*Try it:*
Nothing in the records may be left out or altered; reproduce them all exactly.

*Available records:*
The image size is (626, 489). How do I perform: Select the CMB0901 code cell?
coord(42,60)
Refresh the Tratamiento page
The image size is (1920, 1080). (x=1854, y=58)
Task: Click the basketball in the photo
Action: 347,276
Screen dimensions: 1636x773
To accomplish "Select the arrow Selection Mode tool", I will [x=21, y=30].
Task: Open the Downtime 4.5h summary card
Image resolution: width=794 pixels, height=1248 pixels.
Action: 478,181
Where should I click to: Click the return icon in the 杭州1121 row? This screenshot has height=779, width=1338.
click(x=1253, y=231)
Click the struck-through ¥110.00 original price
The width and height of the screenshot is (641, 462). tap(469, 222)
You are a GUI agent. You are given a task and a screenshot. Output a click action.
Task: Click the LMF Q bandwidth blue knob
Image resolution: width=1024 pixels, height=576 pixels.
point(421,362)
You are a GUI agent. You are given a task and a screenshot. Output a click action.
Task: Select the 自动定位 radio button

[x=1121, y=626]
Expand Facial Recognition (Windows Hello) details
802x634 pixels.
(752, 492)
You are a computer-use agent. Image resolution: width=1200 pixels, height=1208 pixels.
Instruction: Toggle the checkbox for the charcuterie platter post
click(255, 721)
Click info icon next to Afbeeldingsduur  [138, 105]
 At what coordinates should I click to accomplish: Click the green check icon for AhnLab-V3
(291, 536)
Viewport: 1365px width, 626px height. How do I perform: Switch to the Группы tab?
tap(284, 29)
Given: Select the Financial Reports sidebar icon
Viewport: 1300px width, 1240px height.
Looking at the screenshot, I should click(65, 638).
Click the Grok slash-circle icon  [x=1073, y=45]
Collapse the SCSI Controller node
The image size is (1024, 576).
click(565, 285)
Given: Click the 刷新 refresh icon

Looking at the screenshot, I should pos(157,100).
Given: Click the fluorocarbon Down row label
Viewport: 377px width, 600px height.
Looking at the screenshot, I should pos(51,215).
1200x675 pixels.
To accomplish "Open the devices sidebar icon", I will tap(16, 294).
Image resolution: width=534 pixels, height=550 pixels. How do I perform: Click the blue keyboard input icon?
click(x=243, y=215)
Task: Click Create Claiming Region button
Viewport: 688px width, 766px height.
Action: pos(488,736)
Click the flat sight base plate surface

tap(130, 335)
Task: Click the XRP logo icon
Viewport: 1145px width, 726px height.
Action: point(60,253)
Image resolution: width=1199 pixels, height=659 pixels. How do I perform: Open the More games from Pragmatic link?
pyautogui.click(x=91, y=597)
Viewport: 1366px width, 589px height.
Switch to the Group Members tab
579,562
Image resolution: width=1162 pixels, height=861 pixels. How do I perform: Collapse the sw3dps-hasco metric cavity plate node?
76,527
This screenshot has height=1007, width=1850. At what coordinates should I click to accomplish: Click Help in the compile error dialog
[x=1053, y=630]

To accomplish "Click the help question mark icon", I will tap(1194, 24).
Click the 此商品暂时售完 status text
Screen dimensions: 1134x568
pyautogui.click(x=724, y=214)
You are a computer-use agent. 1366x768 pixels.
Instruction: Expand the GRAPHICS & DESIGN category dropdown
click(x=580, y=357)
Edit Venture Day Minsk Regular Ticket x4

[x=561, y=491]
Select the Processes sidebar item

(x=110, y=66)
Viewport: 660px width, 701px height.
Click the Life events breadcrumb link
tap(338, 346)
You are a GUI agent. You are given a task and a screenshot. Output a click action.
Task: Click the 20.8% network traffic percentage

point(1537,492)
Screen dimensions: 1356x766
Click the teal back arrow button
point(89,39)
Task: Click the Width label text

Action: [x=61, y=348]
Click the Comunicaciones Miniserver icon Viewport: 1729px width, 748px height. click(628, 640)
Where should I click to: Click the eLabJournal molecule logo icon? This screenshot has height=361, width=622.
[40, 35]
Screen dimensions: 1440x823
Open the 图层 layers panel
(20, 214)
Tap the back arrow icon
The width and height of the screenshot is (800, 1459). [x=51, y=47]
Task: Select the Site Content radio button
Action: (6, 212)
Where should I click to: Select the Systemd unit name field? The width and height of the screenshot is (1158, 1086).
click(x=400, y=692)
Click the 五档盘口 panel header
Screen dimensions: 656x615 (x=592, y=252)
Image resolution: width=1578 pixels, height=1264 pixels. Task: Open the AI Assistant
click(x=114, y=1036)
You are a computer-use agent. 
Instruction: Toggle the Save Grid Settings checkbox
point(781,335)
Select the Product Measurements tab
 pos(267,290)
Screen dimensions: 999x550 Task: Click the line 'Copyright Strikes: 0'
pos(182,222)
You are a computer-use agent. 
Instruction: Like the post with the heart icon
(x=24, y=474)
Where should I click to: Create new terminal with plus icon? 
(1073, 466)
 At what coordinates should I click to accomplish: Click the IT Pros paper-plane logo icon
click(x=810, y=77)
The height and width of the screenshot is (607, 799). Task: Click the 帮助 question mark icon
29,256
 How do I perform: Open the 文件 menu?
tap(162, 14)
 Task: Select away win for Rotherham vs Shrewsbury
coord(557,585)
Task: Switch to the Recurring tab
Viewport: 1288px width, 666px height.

*Solution for this exercise:*
The image size is (626, 489). How do I perform: Select the CMB0901 code cell?
coord(42,60)
Refresh the Tratamiento page
The image size is (1920, 1080). (x=1854, y=58)
Task: Click the basketball in the photo
Action: 347,276
Screen dimensions: 1636x773
To accomplish "Select the arrow Selection Mode tool", I will [x=21, y=30].
Task: Open the Downtime 4.5h summary card
Image resolution: width=794 pixels, height=1248 pixels.
Action: 478,181
Where should I click to: Click the return icon in the 杭州1121 row? This screenshot has height=779, width=1338.
click(x=1253, y=231)
Click the struck-through ¥110.00 original price
The width and height of the screenshot is (641, 462). tap(469, 222)
You are a GUI agent. You are given a task and a screenshot. Output a click action.
Task: Click the LMF Q bandwidth blue knob
Image resolution: width=1024 pixels, height=576 pixels.
point(421,362)
You are a GUI agent. You are given a task and a screenshot. Output a click action.
Task: Select the 自动定位 radio button

[x=1121, y=626]
Expand Facial Recognition (Windows Hello) details
802x634 pixels.
(752, 492)
You are a computer-use agent. Image resolution: width=1200 pixels, height=1208 pixels.
Instruction: Toggle the checkbox for the charcuterie platter post
click(255, 721)
Click info icon next to Afbeeldingsduur  [138, 105]
 At what coordinates should I click to accomplish: Click the green check icon for AhnLab-V3
(291, 536)
Viewport: 1365px width, 626px height. How do I perform: Switch to the Группы tab?
tap(284, 29)
Given: Select the Financial Reports sidebar icon
Viewport: 1300px width, 1240px height.
Looking at the screenshot, I should click(65, 638).
Click the Grok slash-circle icon  [x=1073, y=45]
Collapse the SCSI Controller node
The image size is (1024, 576).
click(565, 285)
Given: Click the 刷新 refresh icon

Looking at the screenshot, I should pos(157,100).
Given: Click the fluorocarbon Down row label
Viewport: 377px width, 600px height.
Looking at the screenshot, I should pos(51,215).
1200x675 pixels.
To accomplish "Open the devices sidebar icon", I will tap(16, 294).
Image resolution: width=534 pixels, height=550 pixels. How do I perform: Click the blue keyboard input icon?
click(x=243, y=215)
Task: Click Create Claiming Region button
Viewport: 688px width, 766px height.
Action: pos(488,736)
Click the flat sight base plate surface

tap(130, 335)
Task: Click the XRP logo icon
Viewport: 1145px width, 726px height.
Action: point(60,253)
Image resolution: width=1199 pixels, height=659 pixels. How do I perform: Open the More games from Pragmatic link?
pyautogui.click(x=91, y=597)
Viewport: 1366px width, 589px height.
Switch to the Group Members tab
579,562
Image resolution: width=1162 pixels, height=861 pixels. How do I perform: Collapse the sw3dps-hasco metric cavity plate node?
76,527
This screenshot has height=1007, width=1850. At what coordinates should I click to accomplish: Click Help in the compile error dialog
[x=1053, y=630]

To accomplish "Click the help question mark icon", I will tap(1194, 24).
Click the 此商品暂时售完 status text
Screen dimensions: 1134x568
pyautogui.click(x=724, y=214)
You are a computer-use agent. 1366x768 pixels.
Instruction: Expand the GRAPHICS & DESIGN category dropdown
click(x=580, y=357)
Edit Venture Day Minsk Regular Ticket x4

[x=561, y=491]
Select the Processes sidebar item

(x=110, y=66)
Viewport: 660px width, 701px height.
Click the Life events breadcrumb link
tap(338, 346)
You are a GUI agent. You are given a task and a screenshot. Output a click action.
Task: Click the 20.8% network traffic percentage

point(1537,492)
Screen dimensions: 1356x766
Click the teal back arrow button
point(89,39)
Task: Click the Width label text

Action: [x=61, y=348]
Click the Comunicaciones Miniserver icon Viewport: 1729px width, 748px height. click(628, 640)
Where should I click to: Click the eLabJournal molecule logo icon? This screenshot has height=361, width=622.
[40, 35]
Screen dimensions: 1440x823
Open the 图层 layers panel
(20, 214)
Tap the back arrow icon
The width and height of the screenshot is (800, 1459). [x=51, y=47]
Task: Select the Site Content radio button
Action: (6, 212)
Where should I click to: Select the Systemd unit name field? The width and height of the screenshot is (1158, 1086).
click(x=400, y=692)
Click the 五档盘口 panel header
Screen dimensions: 656x615 (x=592, y=252)
Image resolution: width=1578 pixels, height=1264 pixels. Task: Open the AI Assistant
click(x=114, y=1036)
You are a computer-use agent. 
Instruction: Toggle the Save Grid Settings checkbox
point(781,335)
Select the Product Measurements tab
 pos(267,290)
Screen dimensions: 999x550 Task: Click the line 'Copyright Strikes: 0'
pos(182,222)
You are a computer-use agent. 
Instruction: Like the post with the heart icon
(x=24, y=474)
Where should I click to: Create new terminal with plus icon? 
(1073, 466)
 At what coordinates should I click to accomplish: Click the IT Pros paper-plane logo icon
click(x=810, y=77)
The height and width of the screenshot is (607, 799). Task: Click the 帮助 question mark icon
29,256
 How do I perform: Open the 文件 menu?
tap(162, 14)
 Task: Select away win for Rotherham vs Shrewsbury
coord(557,585)
Task: Switch to the Recurring tab
Viewport: 1288px width, 666px height.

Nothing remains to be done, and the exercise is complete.